Nanoparticles drug stops the spread of cancer in mice

11:42
Nanoparticles drug stops the spread of cancer in mice -

When a person dying of cancer, the culprit is usually not the original tumor, but the cancer cells that spread throughout the body and replicate in distant organs, a process called metastasis. Researchers have long known that cancer cells metastasize slip their obligations and avoid immune detection by changing the sugars on their surfaces. They even come with a medication would be to avoid such sugar modifications. But this compound interferes with the sugars necessary on normal cells, too, with fatal results in animals. Now Dutch researchers say they have packaged the drug in nanoparticles targeted exclusively to cancer cells, and showed that this combination prevents cancer cell metastasis in mice.

The new therapy nanotechnology still has a long way to go before becoming a drug, including pass safety testing and efficacy in humans. Nevertheless, "it is promising," said Cory Rillahan, a chemical biologist at Memorial Sloan Kettering Cancer Center in New York who was not connected to the study. Rillahan, which it 3 years ago was part of the team the first report of anti-metastatic drug compound, known as P-3F ax -Neu5Ac said the compound was designed to block a family of 20 enzymes that modify sugars known sialic acids. often sialic acids cap long chains of other sugar molecules that are attached to proteins or lipids that the cell surfaces of the uprights. These channels have been shown to be involved in cell adhesion and recognition, the key processes coopted by metastatic cancer cells.

Several types of cancer cells overexpress enzymes that add sialic acid to sugar chains. But closing off all these enzymes can be dangerous. Last year, a team led by James Paulson, a chemist at the Scripps Research Institute in San Diego, California, who heads the lab where Rillahan did his work on P-3F ax -Neu5Ac , found that the drug caused fatal kidney damage in mice when injected into the bloodstream. So for P-3F ax -Neu5Ac to have a shot as antimetastasis drug, it must target cancer cells.
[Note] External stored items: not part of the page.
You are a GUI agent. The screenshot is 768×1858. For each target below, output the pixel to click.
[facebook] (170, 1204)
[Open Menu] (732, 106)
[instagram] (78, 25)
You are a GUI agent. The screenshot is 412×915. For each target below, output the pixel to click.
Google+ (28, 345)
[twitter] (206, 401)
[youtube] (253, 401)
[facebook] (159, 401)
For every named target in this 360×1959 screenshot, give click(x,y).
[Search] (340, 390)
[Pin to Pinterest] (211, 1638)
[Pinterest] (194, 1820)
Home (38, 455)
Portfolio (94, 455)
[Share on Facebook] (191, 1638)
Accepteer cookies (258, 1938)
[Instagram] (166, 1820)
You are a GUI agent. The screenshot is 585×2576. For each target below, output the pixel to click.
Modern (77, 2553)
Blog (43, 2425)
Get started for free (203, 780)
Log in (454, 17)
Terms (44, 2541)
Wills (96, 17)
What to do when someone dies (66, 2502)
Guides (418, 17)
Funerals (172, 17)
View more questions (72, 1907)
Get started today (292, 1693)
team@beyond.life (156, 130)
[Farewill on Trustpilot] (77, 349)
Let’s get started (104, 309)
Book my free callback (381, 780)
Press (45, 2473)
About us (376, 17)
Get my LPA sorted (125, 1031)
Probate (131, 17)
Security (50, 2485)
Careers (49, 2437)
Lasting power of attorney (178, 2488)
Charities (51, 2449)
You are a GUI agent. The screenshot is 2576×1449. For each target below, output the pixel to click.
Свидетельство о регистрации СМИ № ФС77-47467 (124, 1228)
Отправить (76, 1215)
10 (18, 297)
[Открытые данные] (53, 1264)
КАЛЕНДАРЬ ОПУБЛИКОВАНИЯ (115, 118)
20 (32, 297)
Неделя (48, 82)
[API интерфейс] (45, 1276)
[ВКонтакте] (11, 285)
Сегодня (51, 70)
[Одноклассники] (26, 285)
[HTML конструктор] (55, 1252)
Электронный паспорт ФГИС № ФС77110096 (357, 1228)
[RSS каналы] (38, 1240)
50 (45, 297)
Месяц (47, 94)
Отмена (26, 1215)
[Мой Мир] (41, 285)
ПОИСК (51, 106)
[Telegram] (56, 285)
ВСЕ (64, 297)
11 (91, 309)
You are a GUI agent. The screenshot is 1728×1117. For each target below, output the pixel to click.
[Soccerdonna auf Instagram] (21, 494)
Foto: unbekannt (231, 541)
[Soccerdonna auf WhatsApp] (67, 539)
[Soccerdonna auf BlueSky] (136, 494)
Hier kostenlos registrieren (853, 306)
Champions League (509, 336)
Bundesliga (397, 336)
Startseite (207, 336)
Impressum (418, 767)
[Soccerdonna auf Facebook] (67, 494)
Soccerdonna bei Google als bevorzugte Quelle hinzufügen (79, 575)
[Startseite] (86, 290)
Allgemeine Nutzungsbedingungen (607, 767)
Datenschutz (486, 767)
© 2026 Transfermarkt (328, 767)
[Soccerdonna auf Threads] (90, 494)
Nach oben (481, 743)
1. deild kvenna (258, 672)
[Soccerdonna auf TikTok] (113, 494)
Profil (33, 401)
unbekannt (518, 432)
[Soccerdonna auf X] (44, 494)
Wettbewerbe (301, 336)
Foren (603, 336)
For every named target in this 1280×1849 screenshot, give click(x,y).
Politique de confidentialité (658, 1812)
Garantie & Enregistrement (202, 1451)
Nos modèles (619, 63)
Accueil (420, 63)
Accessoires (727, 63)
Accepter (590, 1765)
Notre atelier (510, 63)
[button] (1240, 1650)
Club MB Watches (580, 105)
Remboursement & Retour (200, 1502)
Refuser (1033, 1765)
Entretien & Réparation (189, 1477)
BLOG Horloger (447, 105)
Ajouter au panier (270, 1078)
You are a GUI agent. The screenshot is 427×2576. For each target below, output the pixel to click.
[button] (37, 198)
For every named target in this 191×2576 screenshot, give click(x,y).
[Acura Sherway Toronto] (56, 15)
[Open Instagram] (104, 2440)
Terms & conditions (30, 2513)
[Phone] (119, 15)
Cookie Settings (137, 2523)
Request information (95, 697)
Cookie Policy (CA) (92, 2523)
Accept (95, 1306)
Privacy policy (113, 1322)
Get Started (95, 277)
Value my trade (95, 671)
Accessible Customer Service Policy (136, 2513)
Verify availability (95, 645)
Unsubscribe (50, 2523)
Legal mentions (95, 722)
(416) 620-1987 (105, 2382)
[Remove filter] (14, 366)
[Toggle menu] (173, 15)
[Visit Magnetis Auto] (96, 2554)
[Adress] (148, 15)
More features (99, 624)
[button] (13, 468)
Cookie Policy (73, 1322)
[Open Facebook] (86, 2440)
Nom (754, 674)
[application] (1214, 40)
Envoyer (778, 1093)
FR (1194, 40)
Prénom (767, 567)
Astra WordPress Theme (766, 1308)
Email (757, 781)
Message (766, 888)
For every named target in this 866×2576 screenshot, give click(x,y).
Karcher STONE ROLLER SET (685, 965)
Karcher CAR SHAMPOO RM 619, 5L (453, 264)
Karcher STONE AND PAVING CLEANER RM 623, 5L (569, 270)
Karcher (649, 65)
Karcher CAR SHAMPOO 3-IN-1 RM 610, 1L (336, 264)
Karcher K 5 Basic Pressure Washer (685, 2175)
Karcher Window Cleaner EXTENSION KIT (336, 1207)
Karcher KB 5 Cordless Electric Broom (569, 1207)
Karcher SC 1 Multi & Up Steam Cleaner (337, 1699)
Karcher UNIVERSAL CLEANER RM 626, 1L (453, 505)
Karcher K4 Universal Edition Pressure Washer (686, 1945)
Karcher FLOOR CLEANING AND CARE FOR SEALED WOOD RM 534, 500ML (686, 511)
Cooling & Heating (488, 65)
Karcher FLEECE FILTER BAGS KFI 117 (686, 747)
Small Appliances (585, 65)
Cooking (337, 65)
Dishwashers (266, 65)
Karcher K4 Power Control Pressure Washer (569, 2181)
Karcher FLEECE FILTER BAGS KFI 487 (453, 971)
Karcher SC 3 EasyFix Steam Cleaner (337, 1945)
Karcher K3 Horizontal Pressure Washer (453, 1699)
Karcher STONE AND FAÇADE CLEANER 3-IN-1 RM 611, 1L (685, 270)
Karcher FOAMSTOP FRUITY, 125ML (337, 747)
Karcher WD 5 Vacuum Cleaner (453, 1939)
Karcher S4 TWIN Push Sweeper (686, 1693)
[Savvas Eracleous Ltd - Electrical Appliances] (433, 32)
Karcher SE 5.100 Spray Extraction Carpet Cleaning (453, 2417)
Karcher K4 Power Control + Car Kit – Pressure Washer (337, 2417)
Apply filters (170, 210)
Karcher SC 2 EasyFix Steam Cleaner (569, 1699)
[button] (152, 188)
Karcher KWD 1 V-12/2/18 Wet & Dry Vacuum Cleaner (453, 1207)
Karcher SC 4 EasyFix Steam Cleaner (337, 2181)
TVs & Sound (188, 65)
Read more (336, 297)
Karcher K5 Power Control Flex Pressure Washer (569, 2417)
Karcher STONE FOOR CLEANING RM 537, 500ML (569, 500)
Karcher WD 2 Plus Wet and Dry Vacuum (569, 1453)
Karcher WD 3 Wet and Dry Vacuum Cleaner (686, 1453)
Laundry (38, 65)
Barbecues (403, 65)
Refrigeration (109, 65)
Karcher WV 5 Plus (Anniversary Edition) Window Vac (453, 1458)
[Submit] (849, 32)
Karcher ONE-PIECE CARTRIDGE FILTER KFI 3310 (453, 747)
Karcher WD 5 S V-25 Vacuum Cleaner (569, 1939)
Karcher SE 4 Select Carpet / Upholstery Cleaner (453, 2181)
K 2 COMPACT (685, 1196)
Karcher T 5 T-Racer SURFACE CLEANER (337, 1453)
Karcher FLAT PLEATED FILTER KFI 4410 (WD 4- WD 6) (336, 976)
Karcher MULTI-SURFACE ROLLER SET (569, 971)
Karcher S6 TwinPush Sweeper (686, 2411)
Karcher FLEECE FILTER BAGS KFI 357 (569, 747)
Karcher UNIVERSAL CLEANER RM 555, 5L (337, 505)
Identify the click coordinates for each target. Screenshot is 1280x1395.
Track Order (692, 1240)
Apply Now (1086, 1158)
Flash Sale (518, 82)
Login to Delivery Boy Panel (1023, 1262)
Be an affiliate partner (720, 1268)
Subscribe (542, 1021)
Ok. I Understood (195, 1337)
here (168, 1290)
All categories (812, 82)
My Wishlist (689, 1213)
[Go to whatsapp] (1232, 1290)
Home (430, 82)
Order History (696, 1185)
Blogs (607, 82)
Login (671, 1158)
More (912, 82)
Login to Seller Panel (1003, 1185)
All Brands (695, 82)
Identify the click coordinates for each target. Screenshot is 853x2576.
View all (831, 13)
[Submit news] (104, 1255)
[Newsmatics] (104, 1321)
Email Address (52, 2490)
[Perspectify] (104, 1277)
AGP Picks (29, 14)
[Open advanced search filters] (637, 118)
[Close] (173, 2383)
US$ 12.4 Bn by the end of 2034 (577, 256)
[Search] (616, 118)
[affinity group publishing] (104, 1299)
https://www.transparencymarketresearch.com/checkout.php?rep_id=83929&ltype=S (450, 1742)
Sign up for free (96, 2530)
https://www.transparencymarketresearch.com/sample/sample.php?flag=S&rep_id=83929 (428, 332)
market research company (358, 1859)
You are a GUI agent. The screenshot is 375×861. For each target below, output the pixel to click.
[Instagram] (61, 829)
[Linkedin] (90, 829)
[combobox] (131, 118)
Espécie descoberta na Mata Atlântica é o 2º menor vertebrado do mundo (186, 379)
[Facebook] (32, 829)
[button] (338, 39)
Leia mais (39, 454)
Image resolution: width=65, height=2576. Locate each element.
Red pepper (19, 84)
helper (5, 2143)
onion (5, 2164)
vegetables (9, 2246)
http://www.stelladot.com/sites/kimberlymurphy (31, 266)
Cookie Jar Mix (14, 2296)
This is the step that researchers led by Gosse Adema, immunologist of the tumor at the University Medical Centre Radboud in Nijmegen, Netherlands, have now taken. In an article published online this month in ACS Nano Adema and colleagues report package P-3F ax -Neu5Ac nanoscale, biodegradable vesicles made from poly ( lactic- co -glycolic acid) or PLGA, an approved compound for use by the Food and Drug administration of the United States. They then vesicles coated with antibodies that home on a protein overexpressed on the surface of melanoma cells. The melanoma cells often metastasize to the lungs. Thus, in their study, Adema and his colleagues tested whether melanoma cells spread to the lungs in mice.

It is difficult for laboratory researchers to quickly study solid tumor metastasis, because they might have to wait months for rogue cells spinning. So to speed things up, the team of Adema is based on a standard procedure of injecting cancer cells and anti-metastatic drug in the veins of the mouse tail and wait two weeks to see if the cells began to form new tumor nodules. After 14 days, the Dutch team found that the mice that received the drug loaded nanovesicles developed 75% fewer tumor nodules in their lungs than mice not given nanovesicles empty.

Whether this therapy will be successful in humans remains uncertain, because most drugs that work in mice do not in people. The synthesis of sugar chains on cells called glycosylation differs between human and mouse, so that any potential drug should prevent glycosylation in human cancer cells. Still, Paulson said the new finding "opens the door" to the prospect of drugs that inhibit glycosylation as an alternative, or additional, strategy against metastatic cancer. Such a discovery will not make a remedy against day after cancer. But it could help researchers learn how to prevent the spread of cancer, the most lethal weapon of the disease.